:: PROBLEM TO SOLVE ::
Reproduce a passage from the game review below, starting at the words "Annoyances: Being a" and ending after the words "and over again.".

:: SUPPLIED TEXT ::
::::::::

Story: The story is of a programmer(?) who returns after getting coffee to find his cat has debugged his code. So he wants to make a program/tool so he can understand what his cat is trying to tell him. Some real tidbits of history are dropped in, involving chess, and influential historical achievements from the 50's and up.

Annoyances: Being a programmer this 'visual style' utterly infuriates me. Not only that it's heavily imprecise (as mentioned above). This means I'd have to end up probably throwing in whatever until it works. Also the style suggests it's targeted as kid's first introduction to logical workflows, so you might give this to your 13 yearold to tinker with. Also at no point do you really feel like you're helping solve 'who will win the election' or 'sorting pizzas' or 'working on a self-driving car'. Instead it's the same puzzles, unlike say Shenzen IO or TIS100 which actually has you putting chips in place and debugging the whole thing, working it from scratch, instead you're in the same 'solve these color/shape problems' over and over again.

Graphics: 3/5
Music: 1.5/5
Gameplay: 1/5
Story: 3/5
Annoyances: -1
Total: 7.5/20, 3.75/10, 1.8/5
Attachments:
wtl.jpg (296 Kb)

::::::::

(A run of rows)

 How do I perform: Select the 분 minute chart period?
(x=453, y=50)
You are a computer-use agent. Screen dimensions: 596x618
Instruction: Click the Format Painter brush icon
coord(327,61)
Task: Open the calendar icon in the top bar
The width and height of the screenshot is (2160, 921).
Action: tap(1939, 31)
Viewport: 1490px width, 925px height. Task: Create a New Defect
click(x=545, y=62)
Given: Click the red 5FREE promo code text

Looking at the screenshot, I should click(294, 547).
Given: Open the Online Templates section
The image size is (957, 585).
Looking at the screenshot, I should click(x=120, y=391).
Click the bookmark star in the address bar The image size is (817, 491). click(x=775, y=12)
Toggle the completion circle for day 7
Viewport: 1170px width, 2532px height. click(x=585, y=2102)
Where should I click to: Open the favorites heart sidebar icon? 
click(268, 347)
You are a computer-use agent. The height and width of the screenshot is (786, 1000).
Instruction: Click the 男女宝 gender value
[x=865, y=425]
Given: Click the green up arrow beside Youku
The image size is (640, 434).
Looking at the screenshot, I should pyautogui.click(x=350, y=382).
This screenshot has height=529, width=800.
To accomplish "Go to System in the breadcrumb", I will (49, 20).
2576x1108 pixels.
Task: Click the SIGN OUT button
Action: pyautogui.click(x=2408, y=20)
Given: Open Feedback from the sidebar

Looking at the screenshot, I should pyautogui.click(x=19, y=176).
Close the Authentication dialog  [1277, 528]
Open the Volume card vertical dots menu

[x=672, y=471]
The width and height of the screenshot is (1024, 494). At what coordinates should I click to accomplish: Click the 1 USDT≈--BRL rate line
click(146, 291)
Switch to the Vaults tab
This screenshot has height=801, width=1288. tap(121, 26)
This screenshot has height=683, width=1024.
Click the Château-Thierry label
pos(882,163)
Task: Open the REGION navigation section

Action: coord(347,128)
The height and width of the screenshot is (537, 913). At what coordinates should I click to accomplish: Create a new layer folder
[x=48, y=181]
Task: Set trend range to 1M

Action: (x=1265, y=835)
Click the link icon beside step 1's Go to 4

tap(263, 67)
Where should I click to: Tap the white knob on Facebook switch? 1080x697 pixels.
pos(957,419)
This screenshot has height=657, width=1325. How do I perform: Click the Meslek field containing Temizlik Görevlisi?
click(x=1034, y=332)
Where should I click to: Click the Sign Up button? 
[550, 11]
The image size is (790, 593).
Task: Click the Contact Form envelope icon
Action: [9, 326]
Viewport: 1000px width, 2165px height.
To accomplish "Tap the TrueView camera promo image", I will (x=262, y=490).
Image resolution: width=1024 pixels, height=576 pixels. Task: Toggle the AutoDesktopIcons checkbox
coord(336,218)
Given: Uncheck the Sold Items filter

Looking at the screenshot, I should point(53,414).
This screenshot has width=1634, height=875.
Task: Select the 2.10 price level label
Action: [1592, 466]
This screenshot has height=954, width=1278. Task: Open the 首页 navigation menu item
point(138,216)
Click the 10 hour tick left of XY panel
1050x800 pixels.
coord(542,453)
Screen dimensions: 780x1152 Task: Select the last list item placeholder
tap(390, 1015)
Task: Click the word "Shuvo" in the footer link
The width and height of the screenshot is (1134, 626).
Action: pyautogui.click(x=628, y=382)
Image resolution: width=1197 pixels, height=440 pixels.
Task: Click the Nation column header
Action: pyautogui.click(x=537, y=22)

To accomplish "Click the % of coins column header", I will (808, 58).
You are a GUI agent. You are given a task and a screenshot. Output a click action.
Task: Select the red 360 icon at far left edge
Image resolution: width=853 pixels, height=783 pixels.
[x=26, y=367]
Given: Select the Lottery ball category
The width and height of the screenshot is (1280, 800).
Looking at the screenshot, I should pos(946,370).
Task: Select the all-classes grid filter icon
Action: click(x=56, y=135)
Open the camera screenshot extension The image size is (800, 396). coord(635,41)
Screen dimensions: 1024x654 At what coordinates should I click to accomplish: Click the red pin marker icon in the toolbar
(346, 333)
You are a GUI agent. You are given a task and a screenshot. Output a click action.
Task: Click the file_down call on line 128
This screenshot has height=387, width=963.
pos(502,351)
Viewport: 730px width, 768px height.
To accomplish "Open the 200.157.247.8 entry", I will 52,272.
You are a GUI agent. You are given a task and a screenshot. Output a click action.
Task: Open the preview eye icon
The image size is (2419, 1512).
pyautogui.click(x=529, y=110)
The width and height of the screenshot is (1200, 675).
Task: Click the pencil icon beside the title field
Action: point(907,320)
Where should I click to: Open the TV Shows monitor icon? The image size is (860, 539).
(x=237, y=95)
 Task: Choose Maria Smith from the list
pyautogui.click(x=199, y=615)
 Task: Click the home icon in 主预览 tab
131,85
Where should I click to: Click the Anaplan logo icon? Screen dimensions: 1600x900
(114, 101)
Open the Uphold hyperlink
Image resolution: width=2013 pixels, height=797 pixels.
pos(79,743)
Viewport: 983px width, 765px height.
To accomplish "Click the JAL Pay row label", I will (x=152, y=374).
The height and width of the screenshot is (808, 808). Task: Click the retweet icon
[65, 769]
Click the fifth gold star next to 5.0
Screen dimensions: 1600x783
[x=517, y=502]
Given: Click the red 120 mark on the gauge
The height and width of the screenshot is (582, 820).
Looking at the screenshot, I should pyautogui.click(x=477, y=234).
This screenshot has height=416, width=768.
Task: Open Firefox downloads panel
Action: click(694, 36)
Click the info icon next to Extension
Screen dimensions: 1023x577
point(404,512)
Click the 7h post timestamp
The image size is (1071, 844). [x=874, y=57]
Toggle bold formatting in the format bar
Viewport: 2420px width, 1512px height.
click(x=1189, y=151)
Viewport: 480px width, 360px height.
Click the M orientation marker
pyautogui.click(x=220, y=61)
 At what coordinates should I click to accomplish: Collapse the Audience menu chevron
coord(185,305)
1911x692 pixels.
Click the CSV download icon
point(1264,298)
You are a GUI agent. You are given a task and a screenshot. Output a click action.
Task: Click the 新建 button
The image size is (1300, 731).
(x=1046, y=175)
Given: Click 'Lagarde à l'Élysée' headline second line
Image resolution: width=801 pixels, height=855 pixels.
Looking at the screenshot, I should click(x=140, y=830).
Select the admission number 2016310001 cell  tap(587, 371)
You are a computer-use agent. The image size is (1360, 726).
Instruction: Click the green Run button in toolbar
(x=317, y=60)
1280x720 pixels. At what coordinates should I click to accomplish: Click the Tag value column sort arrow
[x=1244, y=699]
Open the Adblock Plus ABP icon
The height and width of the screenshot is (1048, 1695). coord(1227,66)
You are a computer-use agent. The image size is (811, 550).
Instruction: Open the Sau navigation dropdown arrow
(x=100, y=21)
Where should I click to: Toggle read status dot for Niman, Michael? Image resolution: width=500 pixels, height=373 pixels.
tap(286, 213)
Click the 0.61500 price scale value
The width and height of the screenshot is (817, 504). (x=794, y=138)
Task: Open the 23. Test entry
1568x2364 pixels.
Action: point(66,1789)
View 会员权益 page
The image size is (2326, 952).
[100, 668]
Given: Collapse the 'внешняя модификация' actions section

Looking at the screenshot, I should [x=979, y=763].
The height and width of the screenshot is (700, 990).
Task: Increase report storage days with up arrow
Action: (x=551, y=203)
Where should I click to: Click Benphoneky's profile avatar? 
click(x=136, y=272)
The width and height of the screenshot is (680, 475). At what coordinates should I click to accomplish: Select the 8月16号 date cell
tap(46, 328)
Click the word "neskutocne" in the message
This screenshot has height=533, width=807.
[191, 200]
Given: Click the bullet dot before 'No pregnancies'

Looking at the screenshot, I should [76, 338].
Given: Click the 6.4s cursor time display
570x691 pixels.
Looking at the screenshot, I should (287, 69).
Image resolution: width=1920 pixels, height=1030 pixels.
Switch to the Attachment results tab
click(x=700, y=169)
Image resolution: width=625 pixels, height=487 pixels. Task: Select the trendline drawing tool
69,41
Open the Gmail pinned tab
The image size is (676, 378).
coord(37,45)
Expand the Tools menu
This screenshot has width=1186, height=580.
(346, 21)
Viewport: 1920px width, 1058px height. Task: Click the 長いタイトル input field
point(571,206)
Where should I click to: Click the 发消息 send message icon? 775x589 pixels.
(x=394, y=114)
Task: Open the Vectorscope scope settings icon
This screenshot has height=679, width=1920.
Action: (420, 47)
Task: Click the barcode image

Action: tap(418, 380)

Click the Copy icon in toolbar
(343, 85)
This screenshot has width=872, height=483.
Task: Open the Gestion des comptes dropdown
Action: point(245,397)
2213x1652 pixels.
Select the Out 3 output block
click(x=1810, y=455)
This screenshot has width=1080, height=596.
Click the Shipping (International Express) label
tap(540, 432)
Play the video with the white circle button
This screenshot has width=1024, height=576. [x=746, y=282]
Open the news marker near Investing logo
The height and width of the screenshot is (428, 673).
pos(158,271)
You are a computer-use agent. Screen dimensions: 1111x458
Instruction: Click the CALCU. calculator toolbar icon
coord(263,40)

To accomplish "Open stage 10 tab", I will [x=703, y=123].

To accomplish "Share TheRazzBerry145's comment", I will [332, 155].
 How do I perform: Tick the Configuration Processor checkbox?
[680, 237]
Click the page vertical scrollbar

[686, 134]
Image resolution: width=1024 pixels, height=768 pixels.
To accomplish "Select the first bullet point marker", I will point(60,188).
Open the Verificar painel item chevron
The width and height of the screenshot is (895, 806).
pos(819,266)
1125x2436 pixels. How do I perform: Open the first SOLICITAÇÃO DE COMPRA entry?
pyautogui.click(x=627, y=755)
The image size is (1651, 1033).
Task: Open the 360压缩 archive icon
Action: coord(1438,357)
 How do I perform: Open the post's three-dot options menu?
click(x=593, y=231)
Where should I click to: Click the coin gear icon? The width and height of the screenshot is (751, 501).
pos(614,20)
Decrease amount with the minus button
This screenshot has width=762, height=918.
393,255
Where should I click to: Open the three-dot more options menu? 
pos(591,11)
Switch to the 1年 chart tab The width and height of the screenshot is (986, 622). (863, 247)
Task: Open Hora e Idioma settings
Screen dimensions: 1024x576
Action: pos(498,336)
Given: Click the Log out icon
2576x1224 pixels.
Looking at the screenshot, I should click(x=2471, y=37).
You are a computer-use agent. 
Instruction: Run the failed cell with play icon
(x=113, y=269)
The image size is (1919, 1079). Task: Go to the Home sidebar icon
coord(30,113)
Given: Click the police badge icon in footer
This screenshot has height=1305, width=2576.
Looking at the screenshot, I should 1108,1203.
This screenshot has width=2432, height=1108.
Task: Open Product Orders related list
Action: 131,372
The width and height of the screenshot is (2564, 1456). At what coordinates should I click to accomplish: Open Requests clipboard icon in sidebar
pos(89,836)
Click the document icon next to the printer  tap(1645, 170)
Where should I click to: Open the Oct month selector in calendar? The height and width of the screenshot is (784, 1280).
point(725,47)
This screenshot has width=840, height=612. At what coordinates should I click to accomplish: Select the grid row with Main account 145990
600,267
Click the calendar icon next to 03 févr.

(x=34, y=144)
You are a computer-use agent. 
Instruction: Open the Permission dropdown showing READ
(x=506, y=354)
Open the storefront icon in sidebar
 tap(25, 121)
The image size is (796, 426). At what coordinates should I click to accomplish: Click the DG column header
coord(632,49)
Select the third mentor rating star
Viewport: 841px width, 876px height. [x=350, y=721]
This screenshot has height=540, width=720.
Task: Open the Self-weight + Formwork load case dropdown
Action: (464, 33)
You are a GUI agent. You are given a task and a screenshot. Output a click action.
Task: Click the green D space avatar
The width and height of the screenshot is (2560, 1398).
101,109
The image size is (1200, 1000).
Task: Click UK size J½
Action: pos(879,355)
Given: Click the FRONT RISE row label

::::::::

:: FINISHED TASK ::
Annoyances: Being a programmer this 'visual style' utterly infuriates me. Not only that it's heavily imprecise (as mentioned above). This means I'd have to end up probably throwing in whatever until it works. Also the style suggests it's targeted as kid's first introduction to logical workflows, so you might give this to your 13 yearold to tinker with. Also at no point do you really feel like you're helping solve 'who will win the election' or 'sorting pizzas' or 'working on a self-driving car'. Instead it's the same puzzles, unlike say Shenzen IO or TIS100 which actually has you putting chips in place and debugging the whole thing, working it from scratch, instead you're in the same 'solve these color/shape problems' over and over again.